Friday, August 11, 2006
Almost nothing was known about conditions beyond the ionosphere
when the US launched Explorer I on 31 Jan 58. The Cold War was
at its peak, and the Soviets seemed to own space. Sputnik I,
launched 4 Oct 57, carried no instruments. Sputnik II, a month
later, could only send back Geiger counter readings taken when it
was in sight of the ground station. In June, however, at a
conference in the USSR, James Van Allen, a physics professor at
the University of Iowa, announced that Explorer I had discovered
the first of the two "Van Allen radiation belts." Soviet space
scientists were crushed; the "space age" was not a year old and
already the U.S. had taken the lead in science. Two years ago I
visited Prof Van Allen in his office at the U. Iowa. At 89 he
was down to a 7-day work week. He showed me an op-ed he was
sending to the NY Times in which he described human space flight
as "obsolete" (WN 23 Jul 04) .
I don't believe they used it. Van Allen said using people to
explore space is "a terribly old fashioned idea."

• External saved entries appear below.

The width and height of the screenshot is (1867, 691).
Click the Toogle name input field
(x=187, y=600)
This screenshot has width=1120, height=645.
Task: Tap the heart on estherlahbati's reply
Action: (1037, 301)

The Wall Street Journal, which is not exactly the voice of
environmental extremism, commented today on NASA satellite
measurements that show melting of the Greenland ice sheet to be
more rapid than expected. On the same page was a story about
General Motors cutting production of big SUVs. It seems that
rising gas prices are causing sales to sag. An editorial by
Donald Kennedy in today's issue of the journal Science, says the
public is concerned about climate change and favors government
action. State and local governments are voluntarily assuming
what Kennedy refers to as a "neglected federal mandate." I say,
"stay the course." When the world runs out of fossil fuel the
greenhouse problem will begin to solve itself.
Whatever the problem, someone will sell you a magnet to fix it.

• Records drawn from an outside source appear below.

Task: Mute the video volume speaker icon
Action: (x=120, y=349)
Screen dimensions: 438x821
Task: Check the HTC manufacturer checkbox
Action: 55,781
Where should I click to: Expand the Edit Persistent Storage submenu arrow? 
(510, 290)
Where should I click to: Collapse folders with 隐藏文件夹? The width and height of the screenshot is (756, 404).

Gas prices brought out the usual magnets that attach to the fuel
lines to get the fuel molecules pointed right. Or you could walk
instead of driving, but you may need magnets in your shoes to
keep your feet from getting tired. When all else fails, turn to
wine, but you may want to give it a little polish by attaching a
magnet to the bottle neck (available from Bev Wizard, $30).
In my mail this week was "The First Open Letter about the Freedom
of Science" from somebody named G.O. Mueller in Germany. It went
to 290 "public figures" in Europe and the USA. Must be a lot of
G.O. Muellers in Germany. This one thinks the Special Theory of
Relativity is nonsense. He says 2896 publications agree with
him. He's probably right, I've been sent about that many over
the years. I would say the system is working just about right.